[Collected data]
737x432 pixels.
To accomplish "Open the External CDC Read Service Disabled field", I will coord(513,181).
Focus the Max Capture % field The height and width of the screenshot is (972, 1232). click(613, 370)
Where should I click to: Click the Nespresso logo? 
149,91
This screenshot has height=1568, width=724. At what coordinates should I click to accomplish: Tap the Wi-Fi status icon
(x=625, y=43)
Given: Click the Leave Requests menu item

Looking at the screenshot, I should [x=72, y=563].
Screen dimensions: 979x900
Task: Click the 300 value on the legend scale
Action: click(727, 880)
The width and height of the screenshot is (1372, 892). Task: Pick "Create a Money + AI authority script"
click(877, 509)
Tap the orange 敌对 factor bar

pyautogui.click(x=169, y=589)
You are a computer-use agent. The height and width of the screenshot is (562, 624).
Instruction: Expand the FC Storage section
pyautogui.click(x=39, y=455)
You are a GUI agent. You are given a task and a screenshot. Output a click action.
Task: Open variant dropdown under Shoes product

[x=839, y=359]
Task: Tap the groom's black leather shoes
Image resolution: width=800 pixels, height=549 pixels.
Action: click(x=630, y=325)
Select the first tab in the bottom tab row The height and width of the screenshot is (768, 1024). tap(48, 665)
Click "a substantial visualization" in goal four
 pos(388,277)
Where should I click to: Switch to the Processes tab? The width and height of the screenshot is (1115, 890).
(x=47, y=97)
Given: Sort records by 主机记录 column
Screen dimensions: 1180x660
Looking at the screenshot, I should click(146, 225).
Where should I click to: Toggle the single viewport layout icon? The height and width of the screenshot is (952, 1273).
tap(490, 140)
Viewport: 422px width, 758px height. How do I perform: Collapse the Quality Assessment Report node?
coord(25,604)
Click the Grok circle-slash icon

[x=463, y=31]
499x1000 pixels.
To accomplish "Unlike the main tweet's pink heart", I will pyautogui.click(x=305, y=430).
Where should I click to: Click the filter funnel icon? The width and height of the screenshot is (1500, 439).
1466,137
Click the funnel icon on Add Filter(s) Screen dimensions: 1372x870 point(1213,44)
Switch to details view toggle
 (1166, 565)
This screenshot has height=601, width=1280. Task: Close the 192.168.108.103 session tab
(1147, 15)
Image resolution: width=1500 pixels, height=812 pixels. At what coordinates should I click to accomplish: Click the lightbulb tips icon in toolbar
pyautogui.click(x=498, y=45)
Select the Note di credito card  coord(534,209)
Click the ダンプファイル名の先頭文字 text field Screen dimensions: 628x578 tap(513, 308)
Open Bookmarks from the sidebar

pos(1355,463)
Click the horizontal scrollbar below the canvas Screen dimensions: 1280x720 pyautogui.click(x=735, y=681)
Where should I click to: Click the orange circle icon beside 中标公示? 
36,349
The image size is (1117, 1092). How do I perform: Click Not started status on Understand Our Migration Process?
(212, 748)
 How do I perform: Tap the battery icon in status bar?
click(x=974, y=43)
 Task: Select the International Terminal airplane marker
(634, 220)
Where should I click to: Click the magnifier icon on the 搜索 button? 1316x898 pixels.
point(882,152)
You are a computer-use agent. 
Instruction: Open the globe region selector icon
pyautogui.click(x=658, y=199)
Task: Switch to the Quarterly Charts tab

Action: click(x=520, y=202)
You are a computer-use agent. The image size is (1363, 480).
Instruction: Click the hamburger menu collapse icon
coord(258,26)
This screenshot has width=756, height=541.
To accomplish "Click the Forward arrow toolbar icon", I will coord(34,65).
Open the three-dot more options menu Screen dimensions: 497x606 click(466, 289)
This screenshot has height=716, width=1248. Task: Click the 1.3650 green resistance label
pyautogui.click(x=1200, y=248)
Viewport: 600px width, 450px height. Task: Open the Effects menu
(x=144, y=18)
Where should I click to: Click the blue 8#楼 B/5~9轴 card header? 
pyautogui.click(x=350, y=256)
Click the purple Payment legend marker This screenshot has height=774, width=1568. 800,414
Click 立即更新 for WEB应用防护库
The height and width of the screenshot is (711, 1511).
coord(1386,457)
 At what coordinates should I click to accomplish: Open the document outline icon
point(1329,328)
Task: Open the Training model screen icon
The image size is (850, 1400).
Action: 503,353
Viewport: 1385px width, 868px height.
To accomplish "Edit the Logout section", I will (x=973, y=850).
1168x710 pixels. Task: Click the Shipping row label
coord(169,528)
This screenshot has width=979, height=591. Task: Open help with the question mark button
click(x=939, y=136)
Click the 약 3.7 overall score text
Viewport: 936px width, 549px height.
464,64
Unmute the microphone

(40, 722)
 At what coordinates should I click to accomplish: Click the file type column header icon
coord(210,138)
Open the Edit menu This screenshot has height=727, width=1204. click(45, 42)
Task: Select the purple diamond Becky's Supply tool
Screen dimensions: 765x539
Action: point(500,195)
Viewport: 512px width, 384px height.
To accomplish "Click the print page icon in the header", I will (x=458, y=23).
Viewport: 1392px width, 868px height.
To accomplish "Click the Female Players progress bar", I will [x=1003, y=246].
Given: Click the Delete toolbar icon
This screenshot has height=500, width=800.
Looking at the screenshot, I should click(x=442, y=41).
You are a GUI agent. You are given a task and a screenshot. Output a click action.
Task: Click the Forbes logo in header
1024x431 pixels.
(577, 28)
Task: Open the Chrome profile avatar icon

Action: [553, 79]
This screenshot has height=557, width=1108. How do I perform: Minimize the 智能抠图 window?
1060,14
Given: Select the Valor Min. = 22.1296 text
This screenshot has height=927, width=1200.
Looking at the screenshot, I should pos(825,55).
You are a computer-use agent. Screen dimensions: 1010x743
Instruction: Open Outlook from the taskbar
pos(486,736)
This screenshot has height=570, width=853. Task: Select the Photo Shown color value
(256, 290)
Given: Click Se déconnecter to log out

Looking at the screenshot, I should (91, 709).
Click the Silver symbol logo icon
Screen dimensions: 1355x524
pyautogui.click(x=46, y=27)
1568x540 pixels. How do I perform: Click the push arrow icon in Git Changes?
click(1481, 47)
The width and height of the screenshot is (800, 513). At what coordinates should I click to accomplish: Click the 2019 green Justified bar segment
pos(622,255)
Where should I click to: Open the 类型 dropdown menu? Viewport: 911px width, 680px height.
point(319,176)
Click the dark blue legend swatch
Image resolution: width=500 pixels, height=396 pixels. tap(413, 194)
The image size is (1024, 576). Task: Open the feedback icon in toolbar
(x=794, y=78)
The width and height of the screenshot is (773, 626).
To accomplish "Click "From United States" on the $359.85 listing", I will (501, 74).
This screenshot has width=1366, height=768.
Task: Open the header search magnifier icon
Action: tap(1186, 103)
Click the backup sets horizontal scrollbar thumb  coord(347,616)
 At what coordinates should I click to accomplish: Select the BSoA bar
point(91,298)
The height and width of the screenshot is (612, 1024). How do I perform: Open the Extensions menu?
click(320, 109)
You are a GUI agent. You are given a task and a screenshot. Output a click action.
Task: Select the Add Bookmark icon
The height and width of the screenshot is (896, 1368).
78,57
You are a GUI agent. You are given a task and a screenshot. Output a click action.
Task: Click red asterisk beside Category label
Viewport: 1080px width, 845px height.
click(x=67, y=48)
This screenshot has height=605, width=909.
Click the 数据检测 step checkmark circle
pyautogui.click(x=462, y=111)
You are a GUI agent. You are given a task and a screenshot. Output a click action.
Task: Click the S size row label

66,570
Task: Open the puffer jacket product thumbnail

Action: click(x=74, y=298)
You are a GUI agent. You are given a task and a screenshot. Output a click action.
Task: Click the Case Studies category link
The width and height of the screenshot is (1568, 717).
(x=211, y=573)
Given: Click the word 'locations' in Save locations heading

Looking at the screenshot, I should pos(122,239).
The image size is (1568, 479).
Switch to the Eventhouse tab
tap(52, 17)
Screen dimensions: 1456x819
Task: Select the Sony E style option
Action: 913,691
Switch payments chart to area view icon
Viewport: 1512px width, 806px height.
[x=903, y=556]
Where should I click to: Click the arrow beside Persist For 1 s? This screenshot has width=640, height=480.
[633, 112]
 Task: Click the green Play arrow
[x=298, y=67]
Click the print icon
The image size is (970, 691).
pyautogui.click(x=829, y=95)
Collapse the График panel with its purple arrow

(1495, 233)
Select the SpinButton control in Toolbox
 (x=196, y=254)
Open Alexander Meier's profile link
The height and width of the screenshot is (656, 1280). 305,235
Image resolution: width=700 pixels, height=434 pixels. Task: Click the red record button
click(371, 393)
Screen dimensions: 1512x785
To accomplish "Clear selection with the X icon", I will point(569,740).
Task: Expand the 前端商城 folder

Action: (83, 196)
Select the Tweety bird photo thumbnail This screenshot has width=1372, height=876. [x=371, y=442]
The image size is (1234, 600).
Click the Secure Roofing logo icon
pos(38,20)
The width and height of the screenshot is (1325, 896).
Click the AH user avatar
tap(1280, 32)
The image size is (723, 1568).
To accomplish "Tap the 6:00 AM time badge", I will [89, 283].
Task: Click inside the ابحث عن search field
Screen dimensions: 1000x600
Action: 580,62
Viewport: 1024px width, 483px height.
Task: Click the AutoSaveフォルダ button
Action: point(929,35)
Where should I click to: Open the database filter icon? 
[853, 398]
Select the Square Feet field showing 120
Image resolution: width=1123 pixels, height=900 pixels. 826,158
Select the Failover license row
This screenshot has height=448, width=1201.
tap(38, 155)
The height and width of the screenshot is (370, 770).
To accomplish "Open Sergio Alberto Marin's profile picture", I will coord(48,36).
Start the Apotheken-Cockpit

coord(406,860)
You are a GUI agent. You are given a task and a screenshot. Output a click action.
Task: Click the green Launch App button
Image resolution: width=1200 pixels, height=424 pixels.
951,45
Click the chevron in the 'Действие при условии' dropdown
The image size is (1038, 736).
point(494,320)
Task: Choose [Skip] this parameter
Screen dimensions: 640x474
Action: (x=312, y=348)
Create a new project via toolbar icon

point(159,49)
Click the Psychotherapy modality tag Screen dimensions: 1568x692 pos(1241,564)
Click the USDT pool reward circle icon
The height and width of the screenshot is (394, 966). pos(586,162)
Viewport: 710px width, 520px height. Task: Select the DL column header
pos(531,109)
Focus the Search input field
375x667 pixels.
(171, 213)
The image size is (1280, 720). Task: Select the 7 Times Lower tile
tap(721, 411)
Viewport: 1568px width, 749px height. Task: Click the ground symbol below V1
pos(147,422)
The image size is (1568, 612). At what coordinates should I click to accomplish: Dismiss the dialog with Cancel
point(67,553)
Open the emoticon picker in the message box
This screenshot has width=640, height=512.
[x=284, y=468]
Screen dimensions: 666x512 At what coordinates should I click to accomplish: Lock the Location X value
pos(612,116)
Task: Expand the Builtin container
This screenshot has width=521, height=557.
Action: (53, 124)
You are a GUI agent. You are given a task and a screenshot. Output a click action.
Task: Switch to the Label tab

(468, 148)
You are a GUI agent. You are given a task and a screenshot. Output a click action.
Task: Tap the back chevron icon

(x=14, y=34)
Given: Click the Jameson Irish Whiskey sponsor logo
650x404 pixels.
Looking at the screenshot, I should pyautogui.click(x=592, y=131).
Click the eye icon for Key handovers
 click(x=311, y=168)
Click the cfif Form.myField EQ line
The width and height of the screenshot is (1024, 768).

Your goal: Read the entries above, then pull out the lines that include "horizontal".

Exercise result:
Click the horizontal scrollbar below the canvas Screen dimensions: 1280x720 pyautogui.click(x=735, y=681)
Click the backup sets horizontal scrollbar thumb  coord(347,616)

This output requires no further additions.